Personal information
- Full name: Ahmet Oğuz Çetin
- Date of birth: 15 February 1963 (age 63)
- Place of birth: Adapazarı, Turkey
- Height: 1.83 m (6 ft 0 in)
- Position: Midfielder

Youth career
- 1979–1981: Sakaryaspor

Senior career*
- Years: Team / Apps / (Gls)
- 1981–1988: Sakaryaspor / 146 / (12)
- 1988–1996: Fenerbahçe / 274 / (52)
- 1996–1998: İstanbulspor / 72 / (9)
- 1998–2002: Adanaspor / 50 / (6)
- Total:  / 503 / (79)

International career
- 1980: Turkey U18 / 2 / (0)
- 1984: Turkey U21 / 1 / (0)
- 1987–1988: Turkey U23 / 7 / (0)
- 1987–1998: Turkey / 70 / (3)

Managerial career
- 2002–2003: Fenerbahçe
- 2004: Kayseri Erciyesspor
- 2004: Gençlerbirliği
- 2005: Diyarbakırspor
- 2006–2009: Turkey (assistant)
- 2010: Turkey
- 2010–2011: Turkey (assistant)
- 2012–2013: Boluspor
- 2014: Khazar Lankaran
- 2017: Gaziantep BB

= Oğuz Çetin =

Turkish footballer

Ahmet Oğuz Çetin (born 15 February 1963) is a Turkish football manager and former football player who played as a midfielder.

==Career==
Born in Adapazarı, Çetin began playing football with the local side Sakaryaspor. He started to play regularly for Fenerbahçe in 1988. He became one of the franchise players for Fenerbahçe and Turkish football generally. He is well known for his superior ability to organize the midfield and also had a decent vision, passing and shooting skills. He is known as "emperor" by Turkish soccer fans. Mostly walking on the pitch, Oguz Cetin was more of a distributor. Best known for his milimetric passes, he led Fenerbahçe to the championship in 1995–96 season but Fenerbahçe chairman Ali Haydar Şen released Oğuz Çetin and his fellow striker Aykut Kocaman with the thought they have been destroying the harmony in the team. Çetin played for Istanbulspor and Adanaspor after he was released by Fenerbahçe in 1996.

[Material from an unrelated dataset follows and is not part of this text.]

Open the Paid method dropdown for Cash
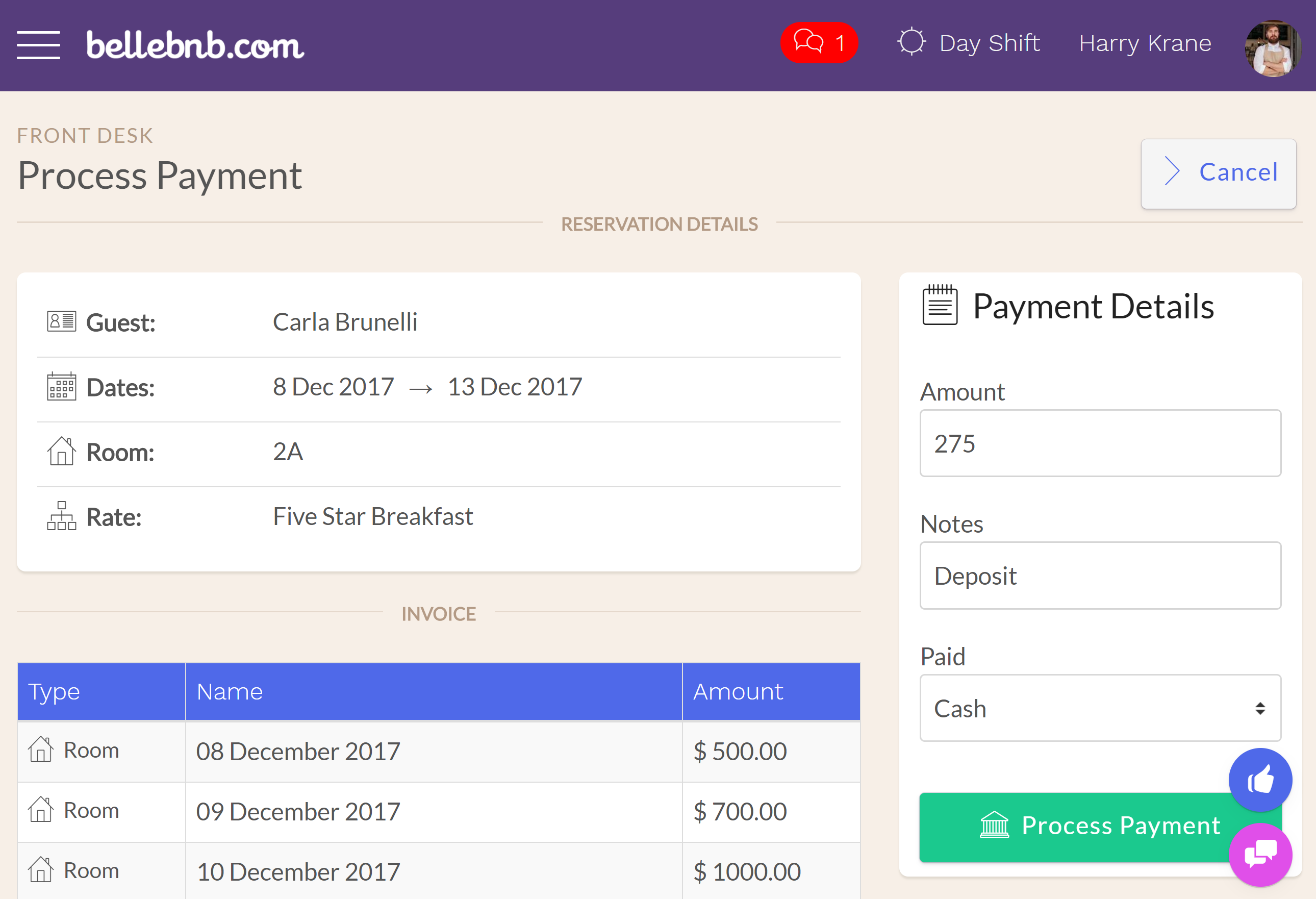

He was capped 70 times for the Turkey national football team. He represented his country at the 1996 UEFA European Championship in England.

After his playing career ended, Çetin became assistant manager for Fenerbahçe in 2002. After Werner Lorant's dismissal, he worked as a manager for Fenerbahçe. However, he failed to manage the team well. He also worked as a manager for Gençlerbirliği and Diyarbakırspor.

He signed a one-year contract with Azerbaijani football team Khazar Lankaran in June 2014, resigning in the December of the same year.